» What you are asked to do
Recast the rows below as a JSON list of strings, with one string for each line and blank lines omitted.

» Input material
· · · ·
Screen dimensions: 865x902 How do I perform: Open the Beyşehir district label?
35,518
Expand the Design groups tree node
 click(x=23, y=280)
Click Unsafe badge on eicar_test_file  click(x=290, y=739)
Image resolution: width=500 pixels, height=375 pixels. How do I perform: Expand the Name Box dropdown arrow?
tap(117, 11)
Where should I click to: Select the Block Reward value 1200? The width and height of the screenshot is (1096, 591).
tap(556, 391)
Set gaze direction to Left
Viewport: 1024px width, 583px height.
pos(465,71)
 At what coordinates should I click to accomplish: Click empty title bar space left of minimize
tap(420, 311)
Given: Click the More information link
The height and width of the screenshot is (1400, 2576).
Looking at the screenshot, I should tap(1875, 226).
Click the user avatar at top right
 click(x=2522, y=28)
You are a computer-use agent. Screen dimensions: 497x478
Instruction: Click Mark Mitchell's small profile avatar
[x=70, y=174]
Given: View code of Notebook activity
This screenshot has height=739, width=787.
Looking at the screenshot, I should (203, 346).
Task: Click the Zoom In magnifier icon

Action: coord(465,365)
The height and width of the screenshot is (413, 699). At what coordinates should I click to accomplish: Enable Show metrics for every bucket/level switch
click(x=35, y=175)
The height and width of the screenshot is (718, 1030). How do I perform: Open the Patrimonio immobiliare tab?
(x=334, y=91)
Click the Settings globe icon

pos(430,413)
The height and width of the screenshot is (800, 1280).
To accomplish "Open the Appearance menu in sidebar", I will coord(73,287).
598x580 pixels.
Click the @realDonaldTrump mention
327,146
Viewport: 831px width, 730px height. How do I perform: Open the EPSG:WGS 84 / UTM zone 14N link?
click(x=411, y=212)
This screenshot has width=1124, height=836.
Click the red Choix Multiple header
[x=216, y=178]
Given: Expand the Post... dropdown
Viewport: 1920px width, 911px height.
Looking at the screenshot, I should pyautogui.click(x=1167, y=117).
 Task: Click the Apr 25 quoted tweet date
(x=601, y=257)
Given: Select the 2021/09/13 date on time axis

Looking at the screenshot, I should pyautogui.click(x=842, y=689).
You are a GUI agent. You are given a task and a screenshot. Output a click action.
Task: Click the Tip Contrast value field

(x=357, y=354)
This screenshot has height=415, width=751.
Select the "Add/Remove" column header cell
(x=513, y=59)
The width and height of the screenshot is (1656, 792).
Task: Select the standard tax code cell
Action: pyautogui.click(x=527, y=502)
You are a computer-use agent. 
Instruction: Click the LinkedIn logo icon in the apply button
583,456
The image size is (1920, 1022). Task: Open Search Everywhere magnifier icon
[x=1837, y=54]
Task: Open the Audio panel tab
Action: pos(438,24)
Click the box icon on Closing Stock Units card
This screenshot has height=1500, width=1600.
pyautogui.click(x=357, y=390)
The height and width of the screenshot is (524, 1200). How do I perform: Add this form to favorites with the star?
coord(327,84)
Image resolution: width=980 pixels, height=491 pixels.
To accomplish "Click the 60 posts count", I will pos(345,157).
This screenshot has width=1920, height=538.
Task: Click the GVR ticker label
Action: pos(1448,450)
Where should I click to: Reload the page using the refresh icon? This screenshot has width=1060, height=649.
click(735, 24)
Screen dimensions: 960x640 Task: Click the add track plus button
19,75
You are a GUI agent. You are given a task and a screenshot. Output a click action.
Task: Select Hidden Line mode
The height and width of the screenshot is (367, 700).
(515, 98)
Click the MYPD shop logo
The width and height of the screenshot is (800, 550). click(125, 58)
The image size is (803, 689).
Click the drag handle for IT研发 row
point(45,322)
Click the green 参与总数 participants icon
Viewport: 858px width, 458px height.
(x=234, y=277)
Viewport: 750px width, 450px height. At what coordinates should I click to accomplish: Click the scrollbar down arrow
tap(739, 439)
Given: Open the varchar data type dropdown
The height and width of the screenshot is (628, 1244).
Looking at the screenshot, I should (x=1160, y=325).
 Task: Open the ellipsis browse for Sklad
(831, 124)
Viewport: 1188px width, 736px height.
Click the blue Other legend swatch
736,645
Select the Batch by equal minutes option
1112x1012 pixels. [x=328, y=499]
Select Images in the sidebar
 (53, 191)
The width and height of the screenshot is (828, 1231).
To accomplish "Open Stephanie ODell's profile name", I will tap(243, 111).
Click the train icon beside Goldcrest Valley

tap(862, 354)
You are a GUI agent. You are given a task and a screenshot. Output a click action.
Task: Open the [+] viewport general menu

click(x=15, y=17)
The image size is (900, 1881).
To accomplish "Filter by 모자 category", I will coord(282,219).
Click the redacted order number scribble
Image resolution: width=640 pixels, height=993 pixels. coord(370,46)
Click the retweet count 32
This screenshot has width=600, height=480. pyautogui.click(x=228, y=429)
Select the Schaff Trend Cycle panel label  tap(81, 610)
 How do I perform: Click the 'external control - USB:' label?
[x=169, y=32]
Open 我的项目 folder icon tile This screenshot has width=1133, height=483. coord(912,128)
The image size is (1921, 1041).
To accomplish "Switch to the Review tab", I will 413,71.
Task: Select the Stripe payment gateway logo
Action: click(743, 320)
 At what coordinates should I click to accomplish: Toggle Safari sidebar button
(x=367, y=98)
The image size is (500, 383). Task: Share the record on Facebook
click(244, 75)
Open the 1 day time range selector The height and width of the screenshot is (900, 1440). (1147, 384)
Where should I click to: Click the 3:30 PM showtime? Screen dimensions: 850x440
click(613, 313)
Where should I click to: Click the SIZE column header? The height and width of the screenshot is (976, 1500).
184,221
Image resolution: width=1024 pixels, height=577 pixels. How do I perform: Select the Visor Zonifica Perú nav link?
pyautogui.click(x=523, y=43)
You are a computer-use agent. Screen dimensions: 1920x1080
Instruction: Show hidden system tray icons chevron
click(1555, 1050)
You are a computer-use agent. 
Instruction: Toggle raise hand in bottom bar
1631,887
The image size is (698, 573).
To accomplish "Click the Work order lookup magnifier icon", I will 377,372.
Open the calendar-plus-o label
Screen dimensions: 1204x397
· · · ·
» Result of this exercise
[
  "Screen dimensions: 865x902 How do I perform: Open the Beyşehir district label?",
  "35,518",
  "Expand the Design groups tree node",
  " click(x=23, y=280)",
  "Click Unsafe badge on eicar_test_file  click(x=290, y=739)",
  "Image resolution: width=500 pixels, height=375 pixels. How do I perform: Expand the Name Box dropdown arrow?",
  "tap(117, 11)",
  "Where should I click to: Select the Block Reward value 1200? The width and height of the screenshot is (1096, 591).",
  "tap(556, 391)",
  "Set gaze direction to Left",
  "Viewport: 1024px width, 583px height.",
  "pos(465,71)",
  " At what coordinates should I click to accomplish: Click empty title bar space left of minimize",
  "tap(420, 311)",
  "Given: Click the More information link",
  "The height and width of the screenshot is (1400, 2576).",
  "Looking at the screenshot, I should tap(1875, 226).",
  "Click the user avatar at top right",
  " click(x=2522, y=28)",
  "You are a computer-use agent. Screen dimensions: 497x478",
  "Instruction: Click Mark Mitchell's small profile avatar",
  "[x=70, y=174]",
  "Given: View code of Notebook activity",
  "This screenshot has height=739, width=787.",
  "Looking at the screenshot, I should (203, 346).",
  "Task: Click the Zoom In magnifier icon",
  "Action: coord(465,365)",
  "The height and width of the screenshot is (413, 699). At what coordinates should I click to accomplish: Enable Show metrics for every bucket/level switch",
  "click(x=35, y=175)",
  "The height and width of the screenshot is (718, 1030). How do I perform: Open the Patrimonio immobiliare tab?",
  "(x=334, y=91)",
  "Click the Settings globe icon",
  "pos(430,413)",
  "The height and width of the screenshot is (800, 1280).",
  "To accomplish \"Open the Appearance menu in sidebar\", I will coord(73,287).",
  "598x580 pixels.",
  "Click the @realDonaldTrump mention",
  "327,146",
  "Viewport: 831px width, 730px height. How do I perform: Open the EPSG:WGS 84 / UTM zone 14N link?",
  "click(x=411, y=212)",
  "This screenshot has width=1124, height=836.",
  "Click the red Choix Multiple header",
  "[x=216, y=178]",
  "Given: Expand the Post... dropdown",
  "Viewport: 1920px width, 911px height.",
  "Looking at the screenshot, I should pyautogui.click(x=1167, y=117).",
  " Task: Click the Apr 25 quoted tweet date",
  "(x=601, y=257)",
  "Given: Select the 2021/09/13 date on time axis",
  "Looking at the screenshot, I should pyautogui.click(x=842, y=689).",
  "You are a GUI agent. You are given a task and a screenshot. Output a click action.",
  "Task: Click the Tip Contrast value field",
  "(x=357, y=354)",
  "This screenshot has height=415, width=751.",
  "Select the \"Add/Remove\" column header cell",
  "(x=513, y=59)",
  "The width and height of the screenshot is (1656, 792).",
  "Task: Select the standard tax code cell",
  "Action: pyautogui.click(x=527, y=502)",
  "You are a computer-use agent. ",
  "Instruction: Click the LinkedIn logo icon in the apply button",
  "583,456",
  "The image size is (1920, 1022). Task: Open Search Everywhere magnifier icon",
  "[x=1837, y=54]",
  "Task: Open the Audio panel tab",
  "Action: pos(438,24)",
  "Click the box icon on Closing Stock Units card",
  "This screenshot has height=1500, width=1600.",
  "pyautogui.click(x=357, y=390)",
  "The height and width of the screenshot is (524, 1200). How do I perform: Add this form to favorites with the star?",
  "coord(327,84)",
  "Image resolution: width=980 pixels, height=491 pixels.",
  "To accomplish \"Click the 60 posts count\", I will pos(345,157).",
  "This screenshot has width=1920, height=538.",
  "Task: Click the GVR ticker label",
  "Action: pos(1448,450)",
  "Where should I click to: Reload the page using the refresh icon? This screenshot has width=1060, height=649.",
  "click(735, 24)",
  "Screen dimensions: 960x640 Task: Click the add track plus button",
  "19,75",
  "You are a GUI agent. You are given a task and a screenshot. Output a click action.",
  "Task: Select Hidden Line mode",
  "The height and width of the screenshot is (367, 700).",
  "(515, 98)",
  "Click the MYPD shop logo",
  "The width and height of the screenshot is (800, 550). click(125, 58)",
  "The image size is (803, 689).",
  "Click the drag handle for IT研发 row",
  "point(45,322)",
  "Click the green 参与总数 participants icon",
  "Viewport: 858px width, 458px height.",
  "(x=234, y=277)",
  "Viewport: 750px width, 450px height. At what coordinates should I click to accomplish: Click the scrollbar down arrow",
  "tap(739, 439)",
  "Given: Open the varchar data type dropdown",
  "The height and width of the screenshot is (628, 1244).",
  "Looking at the screenshot, I should (x=1160, y=325).",
  " Task: Open the ellipsis browse for Sklad",
  "(831, 124)",
  "Viewport: 1188px width, 736px height.",
  "Click the blue Other legend swatch",
  "736,645",
  "Select the Batch by equal minutes option",
  "1112x1012 pixels. [x=328, y=499]",
  "Select Images in the sidebar",
  " (53, 191)",
  "The width and height of the screenshot is (828, 1231).",
  "To accomplish \"Open Stephanie ODell's profile name\", I will tap(243, 111).",
  "Click the train icon beside Goldcrest Valley",
  "tap(862, 354)",
  "You are a GUI agent. You are given a task and a screenshot. Output a click action.",
  "Task: Open the [+] viewport general menu",
  "click(x=15, y=17)",
  "The image size is (900, 1881).",
  "To accomplish \"Filter by 모자 category\", I will coord(282,219).",
  "Click the redacted order number scribble",
  "Image resolution: width=640 pixels, height=993 pixels. coord(370,46)",
  "Click the retweet count 32",
  "This screenshot has width=600, height=480. pyautogui.click(x=228, y=429)",
  "Select the Schaff Trend Cycle panel label  tap(81, 610)",
  " How do I perform: Click the 'external control - USB:' label?",
  "[x=169, y=32]",
  "Open 我的项目 folder icon tile This screenshot has width=1133, height=483. coord(912,128)",
  "The image size is (1921, 1041).",
  "To accomplish \"Switch to the Review tab\", I will 413,71.",
  "Task: Select the Stripe payment gateway logo",
  "Action: click(743, 320)",
  " At what coordinates should I click to accomplish: Toggle Safari sidebar button",
  "(x=367, y=98)",
  "The image size is (500, 383). Task: Share the record on Facebook",
  "click(244, 75)",
  "Open the 1 day time range selector The height and width of the screenshot is (900, 1440). (1147, 384)",
  "Where should I click to: Click the 3:30 PM showtime? Screen dimensions: 850x440",
  "click(613, 313)",
  "Where should I click to: Click the SIZE column header? The height and width of the screenshot is (976, 1500).",
  "184,221",
  "Image resolution: width=1024 pixels, height=577 pixels. How do I perform: Select the Visor Zonifica Perú nav link?",
  "pyautogui.click(x=523, y=43)",
  "You are a computer-use agent. Screen dimensions: 1920x1080",
  "Instruction: Show hidden system tray icons chevron",
  "click(1555, 1050)",
  "You are a computer-use agent. ",
  "Instruction: Toggle raise hand in bottom bar",
  "1631,887",
  "The image size is (698, 573).",
  "To accomplish \"Click the Work order lookup magnifier icon\", I will 377,372.",
  "Open the calendar-plus-o label",
  "Screen dimensions: 1204x397"
]